Wherever pictures occur in the entries below, leave them out and retype the rest exactly.

Information provided section start

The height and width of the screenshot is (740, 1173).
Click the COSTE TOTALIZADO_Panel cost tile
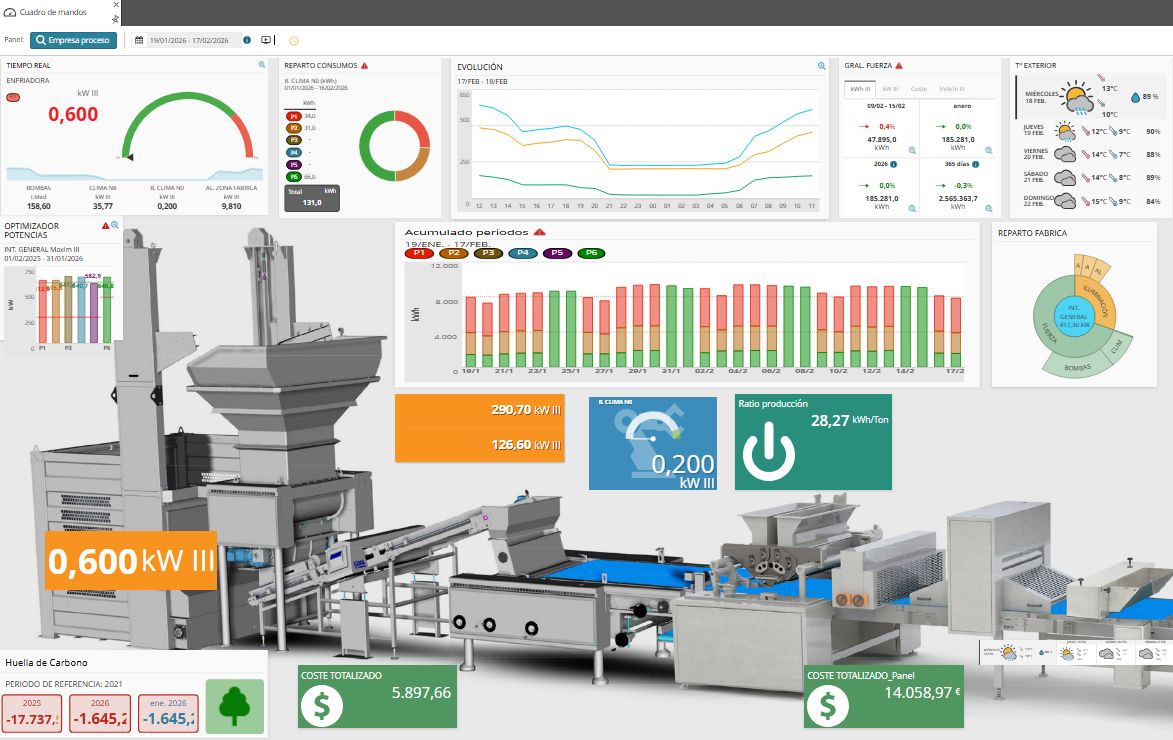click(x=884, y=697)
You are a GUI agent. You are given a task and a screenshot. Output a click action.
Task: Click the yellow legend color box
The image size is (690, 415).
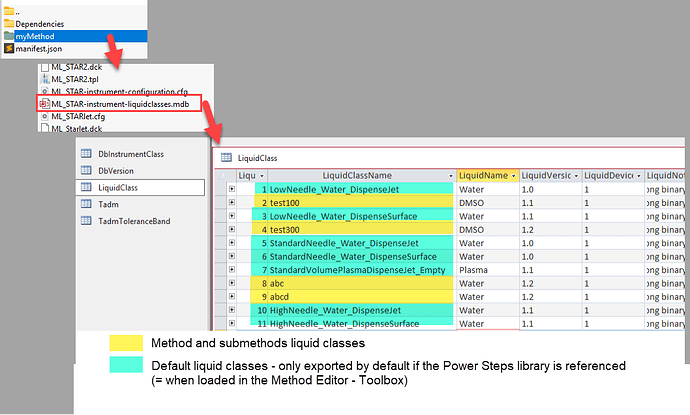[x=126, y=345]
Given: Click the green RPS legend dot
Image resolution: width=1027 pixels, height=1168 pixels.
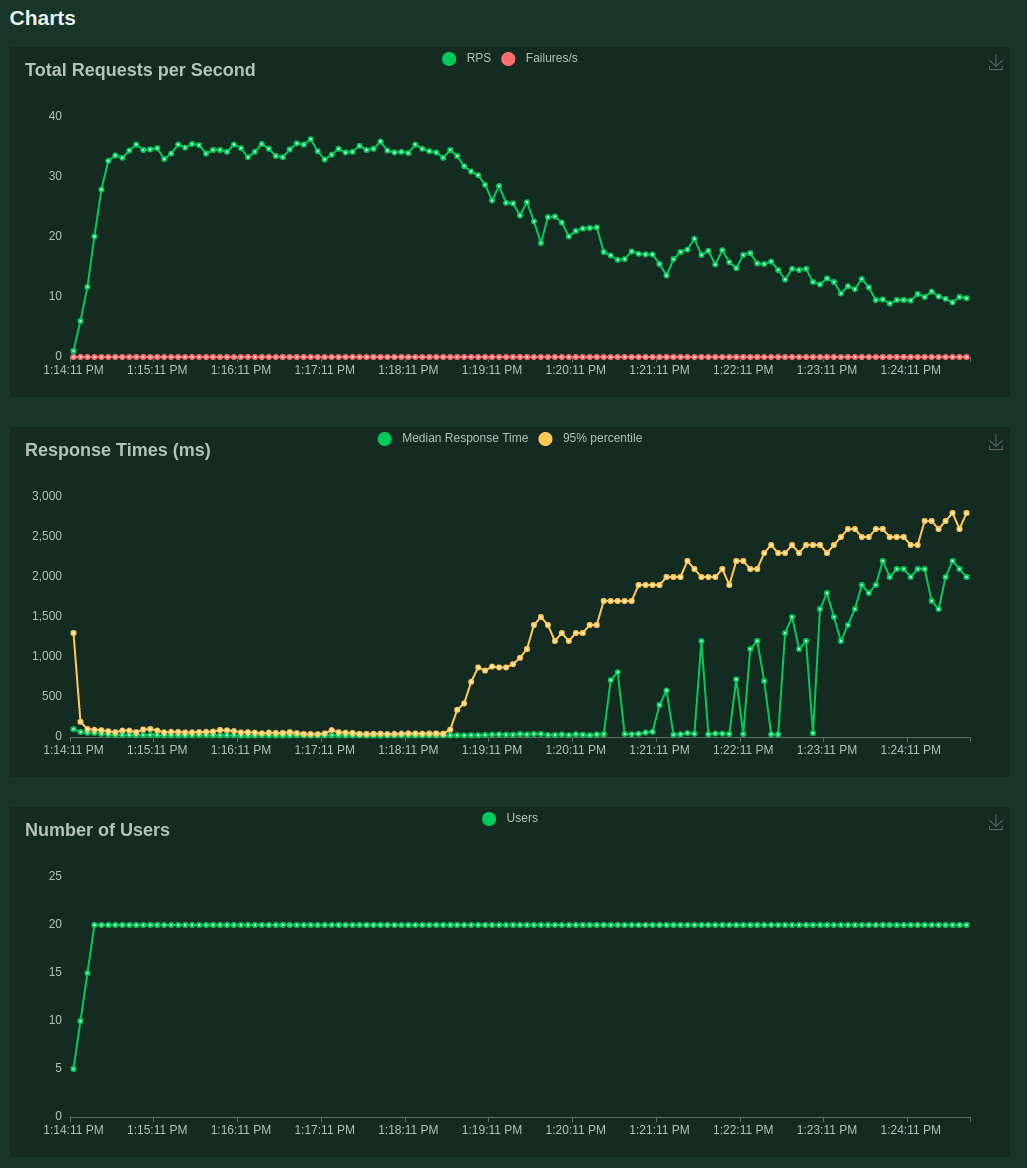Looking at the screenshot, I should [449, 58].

Information provided section end

Result below:
The height and width of the screenshot is (740, 1173).
Click the COSTE TOTALIZADO_Panel cost tile
click(x=884, y=697)
You are a GUI agent. You are given a task and a screenshot. Output a click action.
Task: Click the yellow legend color box
The image size is (690, 415).
[x=126, y=345]
Given: Click the green RPS legend dot
Image resolution: width=1027 pixels, height=1168 pixels.
Looking at the screenshot, I should [449, 58].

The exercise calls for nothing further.